Mason Carter had known just where to find the elk when the snow had started falling hard. At first sign of a bad storm they all headed over to Miller’s Bluff, where there was some decent forage and good cover. He had plenty of meat, but not enough to get through to spring. If he was going to get more, he needed to do it now while the elk were still fat. In a few weeks they’d be as lean and hollow-eyed as the wolves that pursued them down to the valley.
He lined up his sites on a thickset cow. But when his gun fired he heard another noise to his left, the distinctive sound of a crunch. It was in the distance, but he recognized it because he’d heard it before; someone had driven over the ravine.

The cow was dead, felled with one clean shot. The others scattered, blowing from the treeline.

“Damn it,” he said, looking from the dead elk to the direction of the sound he’d heard. Mason did not want to leave the cow where she lay; the other elk would take off and it wasn’t fair to them, really, to scare them away from their shelter. Working quickly, he cut the tendons in the back of the cow’s legs, threaded a rope through them and attached the other end to his snowmobile. He hauled her from the glad and to the path leading to his cabin. Mason fashioned a flag from a bandana and a branch to mark where she lay, hoping nothing would come along and take the body while he was gone. If he was lucky the snow would cover her soon enough, with only the flag a clue to where she lay. At least in this cold the meat wouldn’t spoil.
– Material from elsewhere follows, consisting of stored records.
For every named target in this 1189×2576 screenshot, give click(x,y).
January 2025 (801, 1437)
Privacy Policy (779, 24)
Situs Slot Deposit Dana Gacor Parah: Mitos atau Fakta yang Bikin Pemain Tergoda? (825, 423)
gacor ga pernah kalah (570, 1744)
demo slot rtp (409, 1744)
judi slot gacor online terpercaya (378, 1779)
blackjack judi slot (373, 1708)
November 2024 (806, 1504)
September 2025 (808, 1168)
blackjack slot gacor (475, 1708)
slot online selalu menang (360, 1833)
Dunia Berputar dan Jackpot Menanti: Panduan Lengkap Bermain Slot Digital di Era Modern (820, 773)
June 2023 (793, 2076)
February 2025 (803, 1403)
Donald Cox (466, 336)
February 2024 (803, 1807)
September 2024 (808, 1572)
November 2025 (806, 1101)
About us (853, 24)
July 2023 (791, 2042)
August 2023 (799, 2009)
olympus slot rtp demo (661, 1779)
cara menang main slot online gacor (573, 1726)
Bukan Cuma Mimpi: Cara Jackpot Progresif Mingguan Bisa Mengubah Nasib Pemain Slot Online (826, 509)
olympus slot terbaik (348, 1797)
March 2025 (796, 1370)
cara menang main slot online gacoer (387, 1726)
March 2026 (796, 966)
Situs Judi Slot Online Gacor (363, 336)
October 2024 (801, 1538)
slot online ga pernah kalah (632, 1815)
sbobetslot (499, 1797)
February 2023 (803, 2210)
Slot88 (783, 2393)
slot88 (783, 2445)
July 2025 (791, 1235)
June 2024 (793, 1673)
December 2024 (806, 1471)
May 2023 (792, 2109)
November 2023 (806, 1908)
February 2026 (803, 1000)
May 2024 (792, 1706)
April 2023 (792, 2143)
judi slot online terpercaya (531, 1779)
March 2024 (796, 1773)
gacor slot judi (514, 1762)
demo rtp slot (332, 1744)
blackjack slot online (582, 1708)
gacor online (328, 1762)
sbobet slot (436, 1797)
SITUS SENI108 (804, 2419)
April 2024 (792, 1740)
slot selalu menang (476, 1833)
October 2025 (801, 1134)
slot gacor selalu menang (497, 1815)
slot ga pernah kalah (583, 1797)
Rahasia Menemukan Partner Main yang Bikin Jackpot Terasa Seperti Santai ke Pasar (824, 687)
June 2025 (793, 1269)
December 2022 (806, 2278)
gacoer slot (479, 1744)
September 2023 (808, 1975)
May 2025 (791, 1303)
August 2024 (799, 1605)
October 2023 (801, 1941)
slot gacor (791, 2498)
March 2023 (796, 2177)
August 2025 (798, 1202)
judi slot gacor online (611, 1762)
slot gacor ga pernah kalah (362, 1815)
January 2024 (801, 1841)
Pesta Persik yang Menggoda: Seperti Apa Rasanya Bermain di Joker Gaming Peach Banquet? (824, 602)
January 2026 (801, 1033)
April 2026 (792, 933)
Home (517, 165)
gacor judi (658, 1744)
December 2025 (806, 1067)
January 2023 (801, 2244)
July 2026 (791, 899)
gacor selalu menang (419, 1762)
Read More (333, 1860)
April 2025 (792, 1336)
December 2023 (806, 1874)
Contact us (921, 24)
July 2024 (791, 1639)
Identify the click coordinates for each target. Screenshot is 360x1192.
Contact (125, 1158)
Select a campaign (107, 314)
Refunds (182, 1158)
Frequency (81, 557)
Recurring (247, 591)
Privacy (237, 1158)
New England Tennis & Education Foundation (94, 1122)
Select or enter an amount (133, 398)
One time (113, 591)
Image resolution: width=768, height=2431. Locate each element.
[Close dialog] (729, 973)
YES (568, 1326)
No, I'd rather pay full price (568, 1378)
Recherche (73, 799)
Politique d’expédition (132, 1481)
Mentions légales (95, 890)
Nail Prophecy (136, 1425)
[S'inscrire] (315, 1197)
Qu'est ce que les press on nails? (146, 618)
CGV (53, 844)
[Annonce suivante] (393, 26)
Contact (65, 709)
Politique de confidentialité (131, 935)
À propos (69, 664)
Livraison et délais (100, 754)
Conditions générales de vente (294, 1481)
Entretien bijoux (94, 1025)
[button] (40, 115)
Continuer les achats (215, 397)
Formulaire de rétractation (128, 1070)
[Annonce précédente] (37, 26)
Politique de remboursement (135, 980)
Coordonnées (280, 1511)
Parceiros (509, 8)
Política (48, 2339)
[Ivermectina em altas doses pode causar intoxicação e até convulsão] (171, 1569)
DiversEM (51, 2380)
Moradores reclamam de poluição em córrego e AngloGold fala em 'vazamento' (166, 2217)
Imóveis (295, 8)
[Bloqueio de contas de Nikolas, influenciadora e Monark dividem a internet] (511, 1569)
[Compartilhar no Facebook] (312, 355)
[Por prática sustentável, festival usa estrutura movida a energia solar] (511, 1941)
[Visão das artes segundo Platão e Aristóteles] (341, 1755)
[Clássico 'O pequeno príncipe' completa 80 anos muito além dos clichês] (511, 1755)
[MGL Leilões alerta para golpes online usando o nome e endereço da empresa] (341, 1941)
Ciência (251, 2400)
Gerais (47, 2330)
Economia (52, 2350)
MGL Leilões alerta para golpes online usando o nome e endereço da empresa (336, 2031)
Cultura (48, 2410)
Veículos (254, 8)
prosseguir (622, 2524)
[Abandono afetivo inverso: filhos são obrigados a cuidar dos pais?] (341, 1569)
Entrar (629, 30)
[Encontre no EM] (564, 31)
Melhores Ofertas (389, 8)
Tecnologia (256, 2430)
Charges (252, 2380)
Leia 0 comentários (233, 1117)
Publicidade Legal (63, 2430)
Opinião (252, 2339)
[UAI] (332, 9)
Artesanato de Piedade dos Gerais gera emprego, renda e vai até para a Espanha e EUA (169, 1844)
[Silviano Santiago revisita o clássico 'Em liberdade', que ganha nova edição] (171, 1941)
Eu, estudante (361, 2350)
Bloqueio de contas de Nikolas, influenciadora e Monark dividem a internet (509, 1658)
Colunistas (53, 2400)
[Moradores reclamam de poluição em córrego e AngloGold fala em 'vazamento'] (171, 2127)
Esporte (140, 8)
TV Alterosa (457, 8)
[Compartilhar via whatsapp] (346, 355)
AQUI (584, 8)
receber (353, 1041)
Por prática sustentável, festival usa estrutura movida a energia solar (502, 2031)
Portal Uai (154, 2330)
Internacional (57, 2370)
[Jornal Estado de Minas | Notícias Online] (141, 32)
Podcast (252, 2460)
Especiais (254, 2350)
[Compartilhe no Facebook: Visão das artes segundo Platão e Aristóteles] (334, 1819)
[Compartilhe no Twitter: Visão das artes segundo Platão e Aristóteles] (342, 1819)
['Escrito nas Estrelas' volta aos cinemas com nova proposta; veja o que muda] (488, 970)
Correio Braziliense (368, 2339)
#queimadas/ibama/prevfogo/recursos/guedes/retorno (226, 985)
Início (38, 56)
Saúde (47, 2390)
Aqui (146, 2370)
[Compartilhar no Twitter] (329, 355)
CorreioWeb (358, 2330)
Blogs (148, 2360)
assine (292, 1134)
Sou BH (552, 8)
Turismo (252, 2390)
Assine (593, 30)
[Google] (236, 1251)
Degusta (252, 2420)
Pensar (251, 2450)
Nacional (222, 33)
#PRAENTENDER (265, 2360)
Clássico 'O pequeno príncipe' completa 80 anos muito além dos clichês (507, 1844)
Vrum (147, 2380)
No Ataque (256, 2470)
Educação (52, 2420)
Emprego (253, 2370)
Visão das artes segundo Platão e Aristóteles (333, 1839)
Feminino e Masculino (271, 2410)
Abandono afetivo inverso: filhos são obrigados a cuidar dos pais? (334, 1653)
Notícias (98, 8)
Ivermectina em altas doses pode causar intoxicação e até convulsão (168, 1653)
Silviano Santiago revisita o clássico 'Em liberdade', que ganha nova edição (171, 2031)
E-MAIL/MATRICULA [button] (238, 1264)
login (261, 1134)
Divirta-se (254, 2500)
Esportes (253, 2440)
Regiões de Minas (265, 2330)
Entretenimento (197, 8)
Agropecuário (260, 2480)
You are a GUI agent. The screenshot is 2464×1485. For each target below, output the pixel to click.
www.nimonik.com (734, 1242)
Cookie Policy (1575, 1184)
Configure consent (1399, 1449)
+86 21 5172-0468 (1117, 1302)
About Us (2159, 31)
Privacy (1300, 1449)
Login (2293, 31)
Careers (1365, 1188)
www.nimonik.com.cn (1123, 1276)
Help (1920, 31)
Mason’s expression was grim as he headed towards the sound of the crash. His last experience with this sound was not a good one. Two women traveling in a storm half this bad were dead when he reached the car, which had come to rest on its roof at the bottom of the ravine. But this one….as he shown his light up the side of the slope he could only think that this driver had to be the luckiest person alive. The vehicle could have veered left or right but somehow the trees had caught it like a catcher gloving a fastball.

It was too steep to drive the snowmobile up the grade. He got off and put his snowshoes on, using poles to stab the ground as he walked. It took thirty minutes. Mason assessed the situation as he reached the car. The vehicle was wedged pretty tightly; it had not even budged the trees; another miracle.

He shone his light in the driver’s side window and tapped on the glass.

“Hey, you OK?”

The engine was still running, but barely. The window inched down and two beautiful green eyes peered at him from under shiny blonde bangs.

“I think so. My airbags went off.”

“What the hell were you doing out here? The pass is closed.”

“I know.” Lydia dropped her eyes, grateful to be rescued but ashamed now of taking the risk. “I went around the roadblock. I thought I could make it.”

“Well, you almost made yourself dead.” Mason stepped back and opened the door and she gasped.

“Don’t worry. It’s stable. The front of your car is hanging over the ledge but these trees aren’t letting it go over.”

Lydia exited. She felt sore from where the airbag had hit her, but overall was surprised at how well she fared. When she stepped away from the car she gasped. It was totaled. Lydia turned and looked at Mason.

“You’re going to be able to get me back to town on that?” she asked.

He looked at her and laughed. “Town? Do you even know where you are?”

“Yeah,” she said. “I’m near the overlook, right?”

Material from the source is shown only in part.